MEDIA RELEASE/Lamborghini – Photo: supplied
Lamborghini kicked off its 2020 racing season by making yet more history at the traditional curtain raising 24 Hours of Daytona. Winning the GTD class with the #48 Paul Miller Racing partnership of Andrea Caldarelli, Corey Lewis, Bryan Sellers and Madison Snow, this is the third consecutive year Lamborghini has taken victory at Daytona.
The quartet in the #48 Lamborghini Huracán GT3 Evo kept their noses clean throughout the epic endurance race to finish 21.908 seconds ahead of another Lamborghini, the Magnus Racing by GRT’s Marco Mapelli, John Potter, Spencer Pumpelly and Andy Lally to secure an historic one-two.
Stefano Domenicali, CEO and Chairman of Automobili Lamborghini stated: “In 2019 we wrote an important page of motorsport history, winning a legendary race for the second time, fighting with the most prestigious car makers. This triumph in 2020 demonstrates how Lamborghini is always looking ahead and constantly working to always achieve higher and more important targets. My congratulations to both teams and all the drivers, they have done an amazing job”
Strategy played a key role in determining the outcome of the race, with the #88 Audi R8 providing a stern test in the closing hours of the classic enduro. But both the #48 and #44 held their nerves to lock out the top two positions. Second for the #44 was a remarkable turn in fortunes, after mechanical issues prevented the Magnus Racing team to set a time in Thursday’s qualifying, leaving them 17th and last on the grid for the race.
It was in stark contrast to the two-time defending champions Grasser; the #11 was the quickest of the five Huracáns with fifth on the grid in the hands of Steijn Schothorst, Richard Heistand and Factory Lamborghini drivers Franck Perera and Albert Costa. As the race got underway at 13:30 ET on Saturday however, the #11 dropped five places to 10th on the opening lap, while the #44 (with Pumpelly at the wheel) made a superb start to leap six spots to run just behind Schothorst.
Snow started the #48 and moved up one position to run seventh in the opening stint, as the field settled into a rhythm early on. Behind, Brandon Gdovic (#47 Precision Performance Motorsport) also made progress from his 11th place on the grid, moving up to ninth, while Christina Nielsen gained one place from her 14th place in the #19 GEAR Racing by GRT Huracán.
After a positive double stint inside the opening two hours of the race, Schothorst handed over the commands of the #11 to Perera, having run as high a second during the pit-stop sequence.
But Perera ran into trouble halfway into the fifth hour as the #11 suddenly slowed with a fuel problem. Unfortunately, it was not a quick fix and the Grasser car was effectively out of contention for the class win.

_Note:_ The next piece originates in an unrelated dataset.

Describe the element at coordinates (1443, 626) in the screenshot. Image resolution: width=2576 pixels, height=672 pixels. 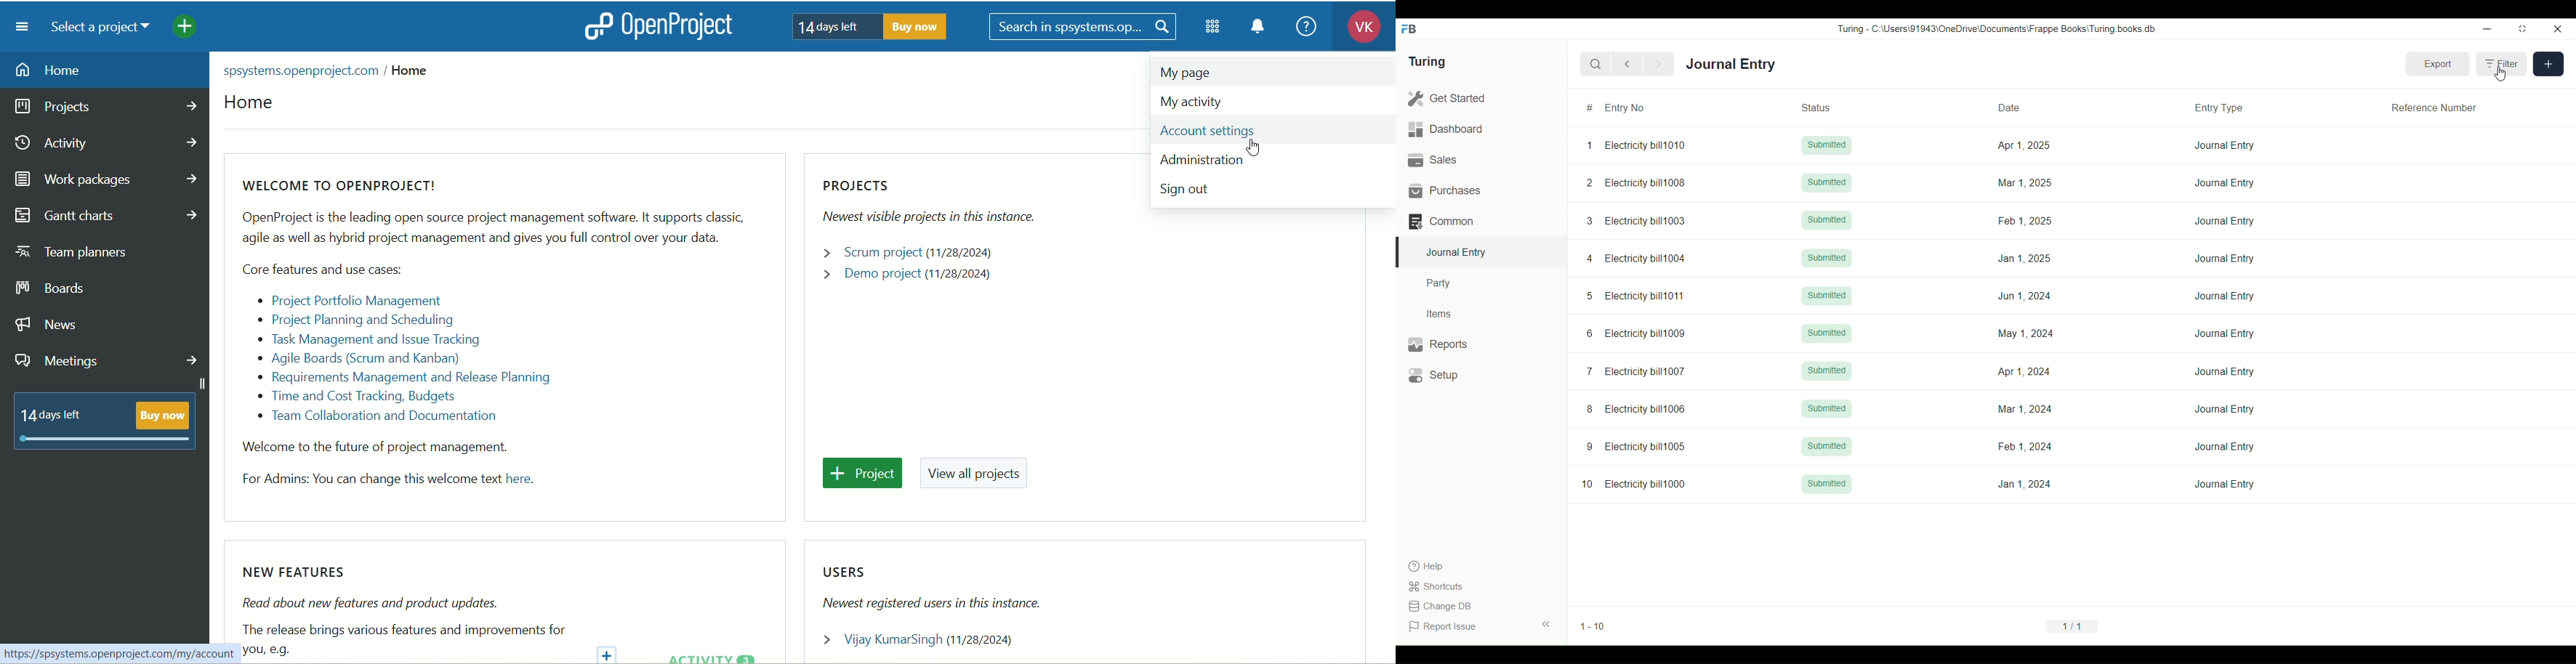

Not long after Perera ran into trouble, Eric Lux was collected on the Tri-Oval by the #23 Aston Martin of Alex Riberas. Both suffered damage to their cars, with the Aston Martin receiving a penalty as a result. Lux brought the #47 back to the pit-box, but the incident brought out the first Full Course Yellow of the race.
As night fell, the #44 and #48 found themselves in the class lead after the pole-sitting #9 Porsche lost time after the caution period. Caldarelli now at the wheel of the #48 began to close in on Pumpelly in the #44, putting the young American under pressure. The pair went side-by-side for the lead, with Caldarelli eventually coming out on top in that battle with just over 16 hours of the race remaining.
Christina Nielsen was forced to retire the #19 Huracán in the morning as mechanical issues caused the Dane to stop. This brought out the fifth FCY, while the #47 of Lux also ground to a halt with a problem inside the same hour.
Pit strategy dominated the final hours of the race, with the #88 Audi short-filling while the two Lamborghinis carried out a full refuel for the #44 and #48. Mapelli held the lead heading into the final two hours, but Caldarelli was the quicker of the two in second. The pair fought nose-to-tail in spectacular fashion, with the latter grabbing the lead before the final round of stops.
Once the last pit-stops had been completed, Caldarelli emerged with an extended lead over Mapelli (more than 20 seconds) which he maintained until the chequered flag.
Andrea Caldarelli (#48 Paul Miller Racing): “It was more like a sprint race than an endurance race. The last three years, I think it was more like strategy but this one, with not so many yellows, you could see that it was a consistent push and the last three hours I was in the car, it was extremely tough, especially fighting with my team-mate in Europe [Marco] so it was a pretty strange feeling! To win a 24 Hour race, it is a team effort and each one of us had a different approach to the race and that is what enabled us to deliver the win.”